First basemen Spencer Shockley didn’t start his career at Western, but his bat impacted the all-time record books nonetheless as he became the all-time career leader in doubles.
It took Shockley less than three seasons to break Javier Martinez’ record of 42 doubles – which stood for 16-years and was accomplished in four seasons – after transferring from Western Iowa Community College after his freshman season.
“Honestly, I didn’t even know I was close to breaking it, but its pretty cool that I will have some tradition with the school now and it means a lot,” Shockley said.
Shockley credits his ability to get so many extra-base hits on his lack of ability to knock the ball completely out of the park. “I just can’t get them over the fence. That extra 10 feet kills me so I end up with doubles.
According to Coach Buzz Verduzco, the reason Shockley has been so successful as a hitter starts with the amount of work that he puts into the game.
“He’s got power and the kid is a worker,” Verduzco said. “He’s always been a weight room kid and does his work in the offseason and during the season to maintain his strength. Any time you have that type of work ethic, it’s going to carry over to the field.”
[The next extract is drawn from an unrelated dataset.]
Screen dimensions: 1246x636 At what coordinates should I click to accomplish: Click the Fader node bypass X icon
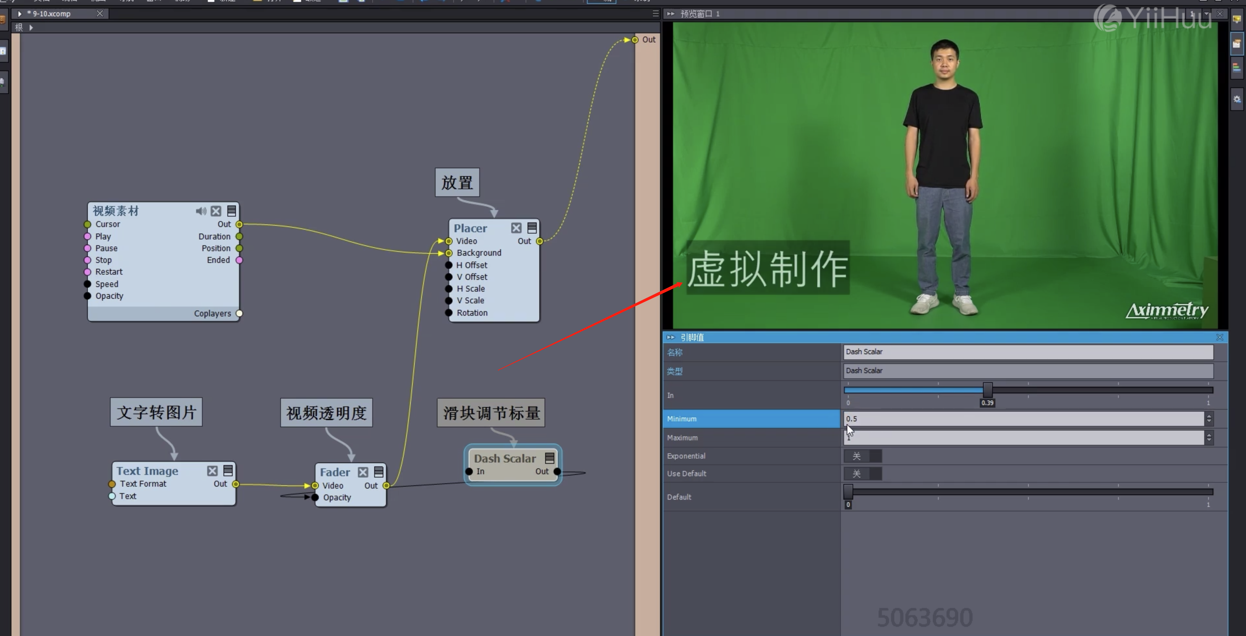[363, 472]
Verduzco noted that it’s is an unbelievable feat to break such a long-standing record in the timespan that Shockley has been a Griffon.
“It just goes to show what kind of hitter he is and just how tough a hitter he is,” Verduzco said. “He has a superb eye that allows him to go deep into the count. When he’s on, he’s one of the toughest in the league to get out – he’s that good.”
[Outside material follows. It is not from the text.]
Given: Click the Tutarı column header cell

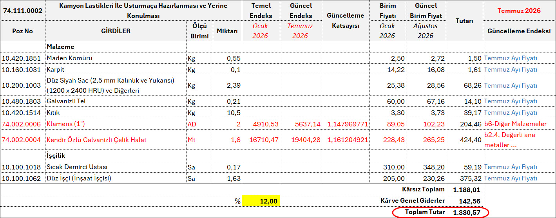Looking at the screenshot, I should pyautogui.click(x=465, y=20).
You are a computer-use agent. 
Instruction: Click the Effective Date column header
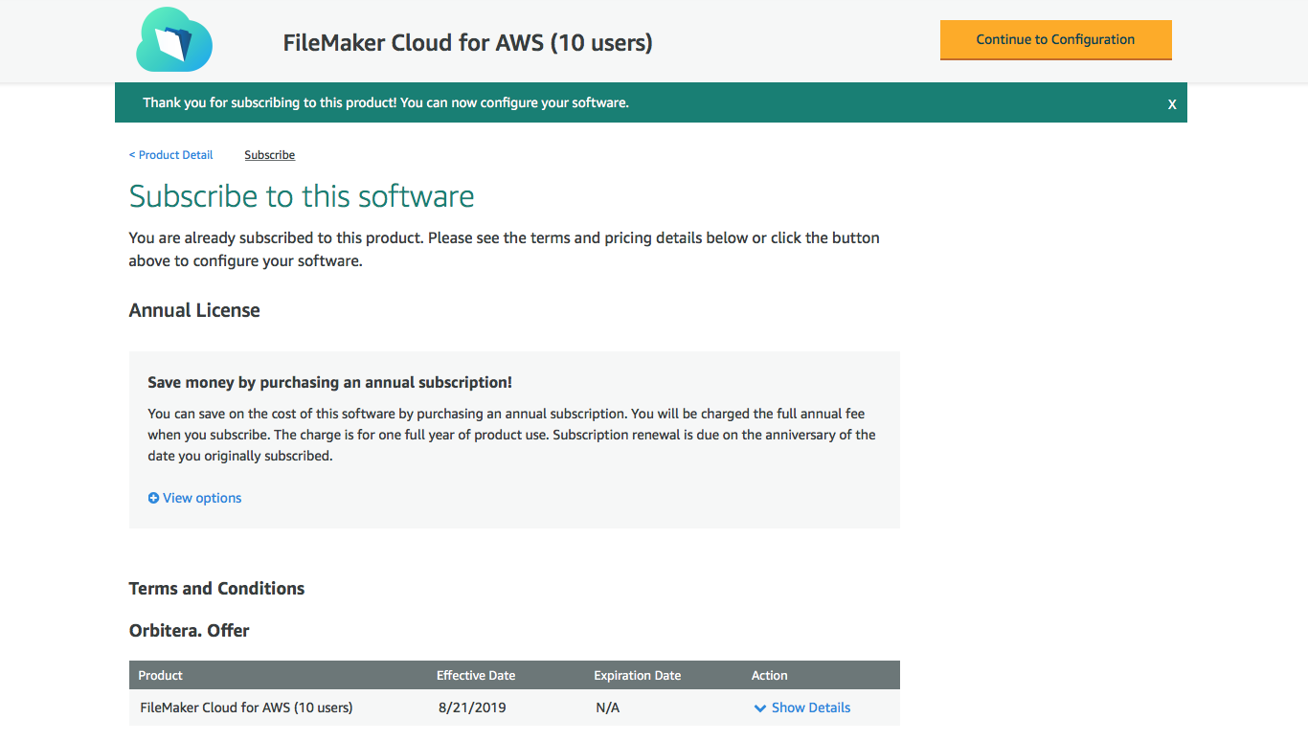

Shockley has the distinction of knowing what it feels like to win a championship as he transferred into Western after his team won the junior college world series at Iowa Western.
“It’s a very similar feeling with the guys we have this year and the guys we had at my JUCO team,” Shockley said. “We’ve got guys that can hit the ball good. We get big hits when we need them so it’s just a good feeling going into the postseason.”
Nothing would make him happier than to win another championship in his final season of college baseball, this time as a Griffon. And he has full confidence that his team can accomplish the goal.
“Having a senior year like this is all you can ask for,” Shockley said. “Just putting yourself in a good position as a team and making a championship happen. If we play like we can play and if we get our timely hits and the pitchers keep throwing like they do, then good things will happen.”